Finding hope may mean spending time with inspiring people, or uplifting books, or community projects, or time in nature, contemplating the bigger picture. It might be a continual focusing on what you can achieve rather than what’s out of your control, on what is working in your life and in the world, or on your own resilience, your power to choose how you're going to respond to whatever life throws at you.

Or it might mean just sitting respectfully with things as they are, and letting yourself feel what you feel, without even needing to understand it, no less do something about it. Sometimes the better part of wisdom isn’t in the philosophy of improvement, but acceptance.

Finding hope is the ongoing work of finding reasons to keep your chin up, which of course will be sorely tested by the world in its present shocking condition, or by what might be demanded of you in making good on your own hopes and dreams. And the bigger those are—certainly hopes for social or political change—the more even your most concerted efforts can feel like the proverbial drop in the bucket. But that's how buckets get filled—drop by drop.

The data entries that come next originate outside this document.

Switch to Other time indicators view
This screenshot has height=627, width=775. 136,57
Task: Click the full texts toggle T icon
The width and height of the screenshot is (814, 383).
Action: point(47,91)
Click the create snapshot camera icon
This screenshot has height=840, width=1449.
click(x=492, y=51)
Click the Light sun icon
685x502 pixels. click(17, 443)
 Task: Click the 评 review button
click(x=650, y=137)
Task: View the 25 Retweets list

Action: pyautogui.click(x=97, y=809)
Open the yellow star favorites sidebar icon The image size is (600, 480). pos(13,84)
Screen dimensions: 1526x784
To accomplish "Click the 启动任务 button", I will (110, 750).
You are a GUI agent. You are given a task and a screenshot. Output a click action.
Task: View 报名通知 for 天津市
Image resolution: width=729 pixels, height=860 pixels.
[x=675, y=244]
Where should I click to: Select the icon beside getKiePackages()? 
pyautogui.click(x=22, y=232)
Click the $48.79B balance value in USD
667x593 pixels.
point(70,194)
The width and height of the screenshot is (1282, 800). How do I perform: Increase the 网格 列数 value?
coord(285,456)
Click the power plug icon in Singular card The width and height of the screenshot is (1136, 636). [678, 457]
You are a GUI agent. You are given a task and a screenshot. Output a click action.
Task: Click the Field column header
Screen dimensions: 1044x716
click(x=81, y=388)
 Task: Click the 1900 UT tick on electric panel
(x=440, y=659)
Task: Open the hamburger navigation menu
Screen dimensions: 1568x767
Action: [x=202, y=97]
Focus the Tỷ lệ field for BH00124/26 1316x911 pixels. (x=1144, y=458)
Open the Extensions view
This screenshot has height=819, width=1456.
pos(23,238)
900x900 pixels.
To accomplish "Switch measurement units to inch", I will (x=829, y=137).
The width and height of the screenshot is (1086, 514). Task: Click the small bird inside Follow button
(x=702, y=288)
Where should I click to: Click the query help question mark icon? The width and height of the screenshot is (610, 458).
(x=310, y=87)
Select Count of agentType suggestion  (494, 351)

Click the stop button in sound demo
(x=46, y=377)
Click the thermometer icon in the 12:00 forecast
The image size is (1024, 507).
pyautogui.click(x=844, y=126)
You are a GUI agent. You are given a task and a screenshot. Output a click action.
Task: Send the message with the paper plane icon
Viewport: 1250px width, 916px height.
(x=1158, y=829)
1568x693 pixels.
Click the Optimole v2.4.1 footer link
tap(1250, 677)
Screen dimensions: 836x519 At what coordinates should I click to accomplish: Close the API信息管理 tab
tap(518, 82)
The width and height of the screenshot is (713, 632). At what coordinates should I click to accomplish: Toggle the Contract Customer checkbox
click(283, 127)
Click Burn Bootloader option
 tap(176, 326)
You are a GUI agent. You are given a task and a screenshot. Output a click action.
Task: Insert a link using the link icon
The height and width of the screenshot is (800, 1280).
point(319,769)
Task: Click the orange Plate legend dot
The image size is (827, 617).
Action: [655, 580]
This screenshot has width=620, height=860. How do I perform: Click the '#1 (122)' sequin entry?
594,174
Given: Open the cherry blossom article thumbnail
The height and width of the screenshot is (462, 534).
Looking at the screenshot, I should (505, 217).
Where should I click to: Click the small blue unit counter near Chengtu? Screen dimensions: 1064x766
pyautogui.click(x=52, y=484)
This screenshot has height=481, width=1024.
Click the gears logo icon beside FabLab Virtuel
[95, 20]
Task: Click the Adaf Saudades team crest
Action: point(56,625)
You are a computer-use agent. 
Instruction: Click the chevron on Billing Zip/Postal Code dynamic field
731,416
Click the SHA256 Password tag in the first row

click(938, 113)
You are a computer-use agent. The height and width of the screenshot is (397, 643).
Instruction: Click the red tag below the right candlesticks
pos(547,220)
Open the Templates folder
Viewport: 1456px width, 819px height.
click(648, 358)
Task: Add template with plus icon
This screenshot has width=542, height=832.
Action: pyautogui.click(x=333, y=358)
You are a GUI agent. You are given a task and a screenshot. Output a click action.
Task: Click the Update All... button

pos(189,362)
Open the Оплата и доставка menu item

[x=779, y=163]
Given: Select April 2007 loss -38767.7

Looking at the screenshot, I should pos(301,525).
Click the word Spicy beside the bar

And if all your efforts toward steadying the world's rocking boats during these turbulent times, all your hoping and helping and trying to do the right thing, feels like throwing a stone into a lake, remember this: science tells us that because that stone is now lying on the bottom, the level of the water had to have risen. Archimedes taught us that sitting in his bathtub.

The rub is that you can’t ever measure it. The lake’s too big. You have to take it entirely on faith that it matters that you’re here and doing your good works, and that the level of the water will necessarily rise.